Support and General Use > Audio Playback, Database and Playlists
A single track, duplicated by TagCache
Llorean:
My frustration was with the fact that he claimed to be 100% certain of something without providing any details as to what testing he did that actually proved it. He never did something that verifies that it was the same file, as far as he described to me. He also made a claim that there was a list of songs that were affected, which is absolute nonsense, and never provided that list.
So my frustration circles around the fact that instead of accepting the help I was trying to offer, he ignored it, followed his own path, and repeated to me both hearsay (the list of songs that he has not provided) and information that he can't back up (his 100% certainty that they're the same song while the evidence he provides actually suggests that they aren't the same song).
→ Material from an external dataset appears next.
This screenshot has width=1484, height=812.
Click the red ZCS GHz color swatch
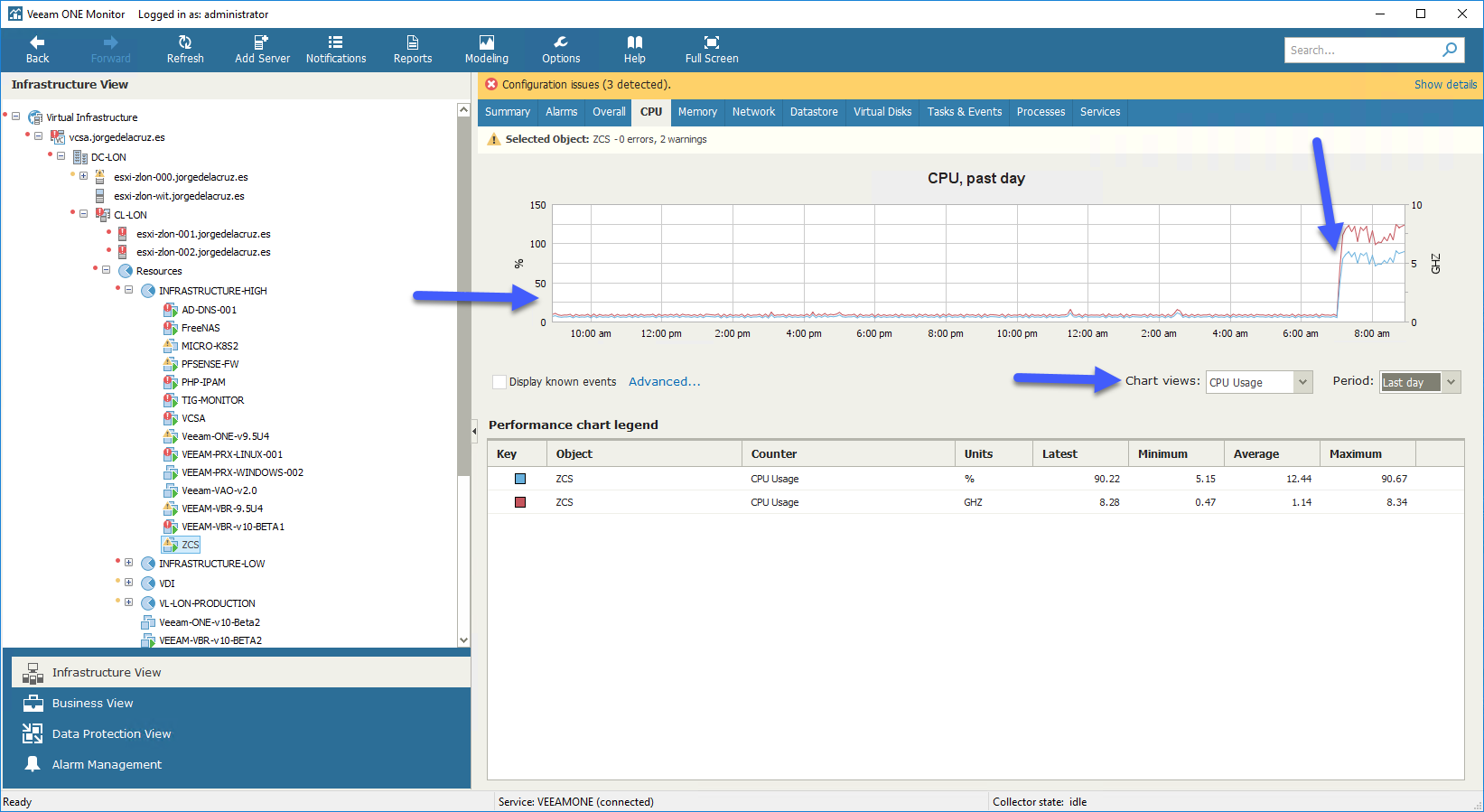520,502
I may have shouted at him yes, but I'm human, and I can lose my temper at times, as can anyone, and it's especially likely to happen when someone comes and asks me for help, I provide them with exactly one thing to do, and instead of doing it they repeat to me information that they've already told me as if somehow I'm too stupid to see in it what they think they see in it, rather than assuming that since I'm one of the persons they came to for help, maybe *I* see something that they don't and may have a better understanding of what's going on.
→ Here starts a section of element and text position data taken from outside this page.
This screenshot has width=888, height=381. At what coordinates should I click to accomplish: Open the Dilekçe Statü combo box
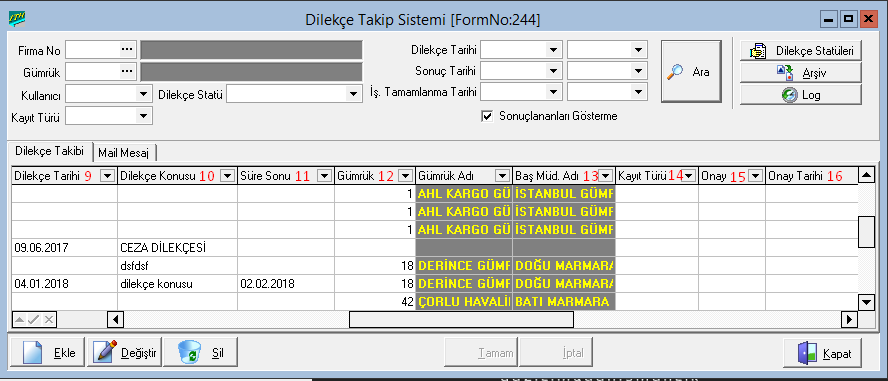click(354, 93)
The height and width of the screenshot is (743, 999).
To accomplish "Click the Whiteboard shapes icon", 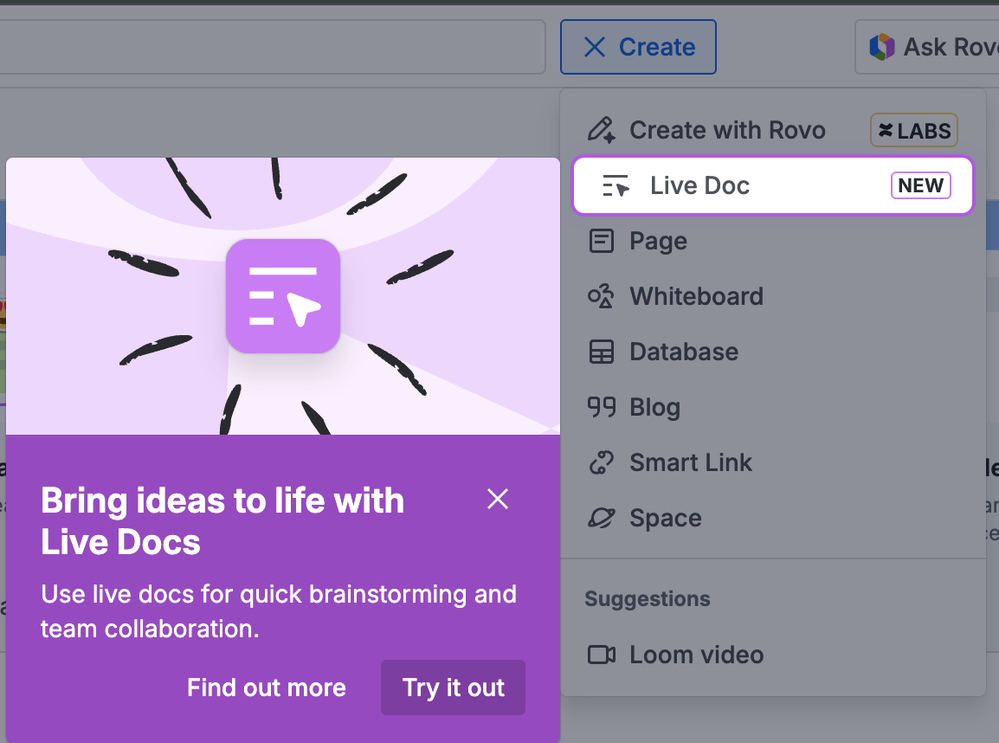I will pos(601,296).
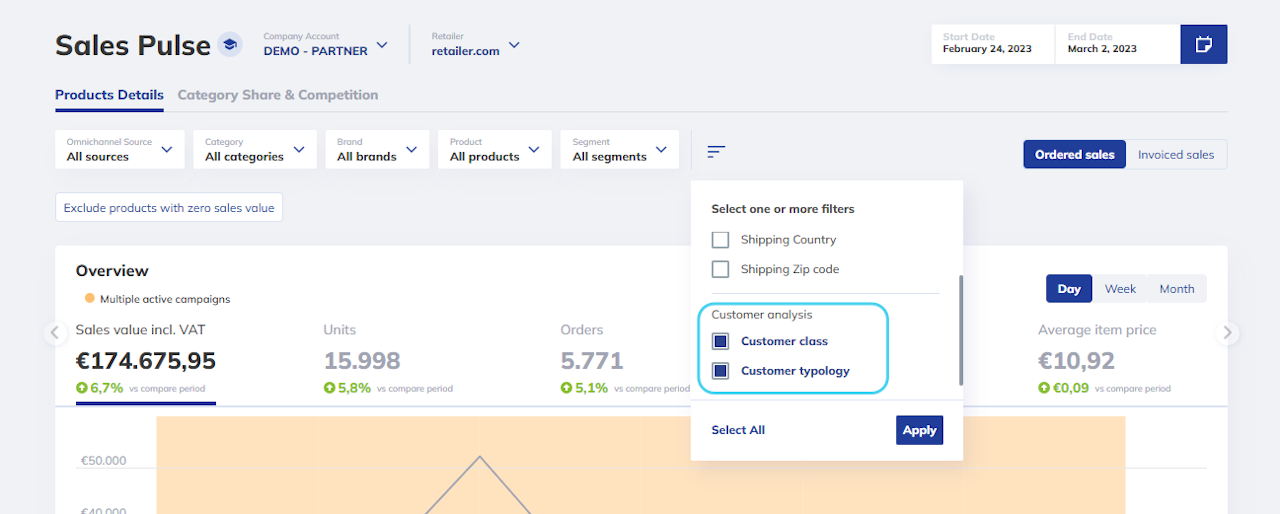
Task: Click green up arrow under Sales value
Action: pos(82,388)

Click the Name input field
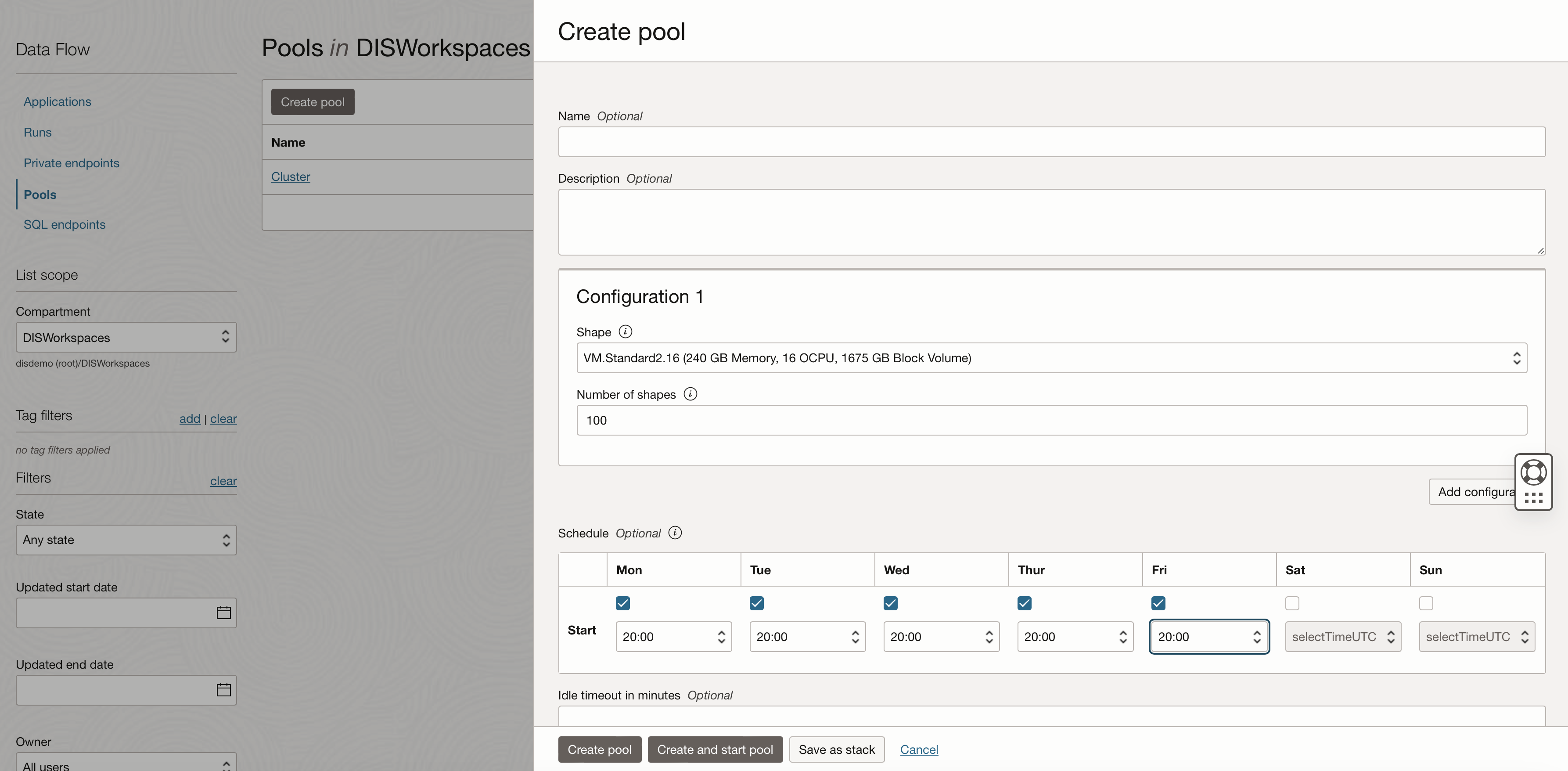point(1050,141)
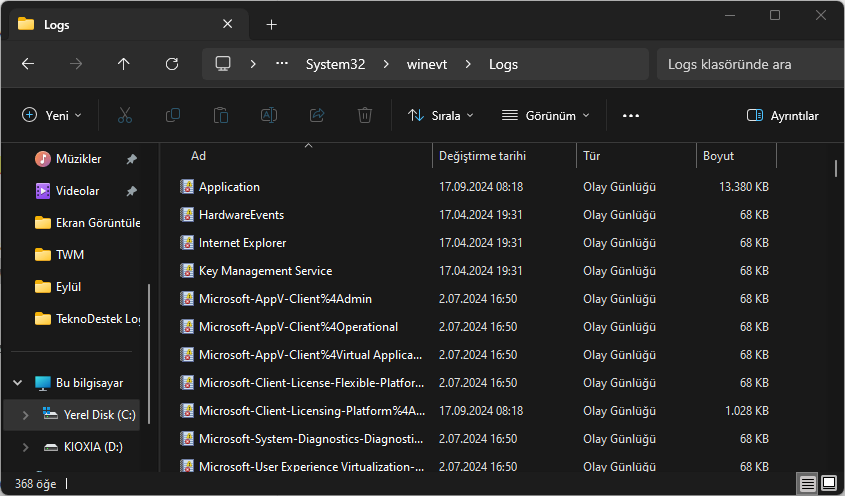Open the Sırala sort dropdown

(x=441, y=115)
In all honesty, I'll probably snap at someone about half the times they come to me for help and then ignore my requests, because that is my biggest pet peeve: People who request help from an 'expert' and then ignore the suggestions or requests of the expert because they're so certain they know what's going wrong that they can't be bothered to verify it for him. I know I'm not right all the time. In fact, there's a fairly large amount of time something new or unsolved comes along. But the first step is always determining for certain what's going wrong, and that requires evidence.
soap:
--- Quote from: Chickenhead on September 27, 2006, 02:36:53 PM ---Well yes, I thought I had. To recap:
- loaded the file, rebuilt the database. I have two entries named the same in the Artist->album view for that album.
- erased the file, copied it back up with a different file name and slightly different track name, rebuild database
End result, two entries...one with the original title, one with the new title, both pointing at same file (as far as I can tell, since they both play the file and they both say the name of the file before playing on screen).
--- End quote ---
Let us break this down.
--- Quote from: Chickenhead on September 27, 2006, 02:36:53 PM ---- erased the file, copied it back up with a different file name
--- End quote ---
Here is where the previous hint by xlarge comes in. By deleting the file you most likely simply moved it to the hidden Recycle Bin.
--- Quote from: Chickenhead on September 27, 2006, 02:36:53 PM ---End result, two entries...one with the original title, one with the new title
--- End quote ---
Right, the one with the original title is most likely still on your drive, just in the hidden Recycle Bin which tagcache is still able to index.
--- Quote from: Chickenhead on September 27, 2006, 02:36:53 PM ---both pointing at same file (as far as I can tell, since they both play the file and they both say the name of the file before playing on screen).
--- End quote ---
They both sound the same because the two different files being played have the identical audio content (by your own description), only a different filename (which wouldn't show up in tagcache, for tagcache displays tags.
This gets right to the heart of the test Llorean asked you to perform from day one. By creating and saving a playlist with both entries for the song in it, you could open the playlist in a text editor and see the real, full path to the actual location of the tracks being indexed, and most likely you would find one copy resides in the Recycle Bin, while the other is where you intentionally placed it.
Or you might discover there are two different tracks on your drive indexed the same due to identical tags. Either way you would learn TagCache was doing exactly what it was supposed to do.
Or you might discover TagCache was infact indexing the same file twice. This would be a bug and nice to find. The amazing thing is Llorean's test (which he asked for less than one hour after your original query) would have answered all these questions within ten minutes.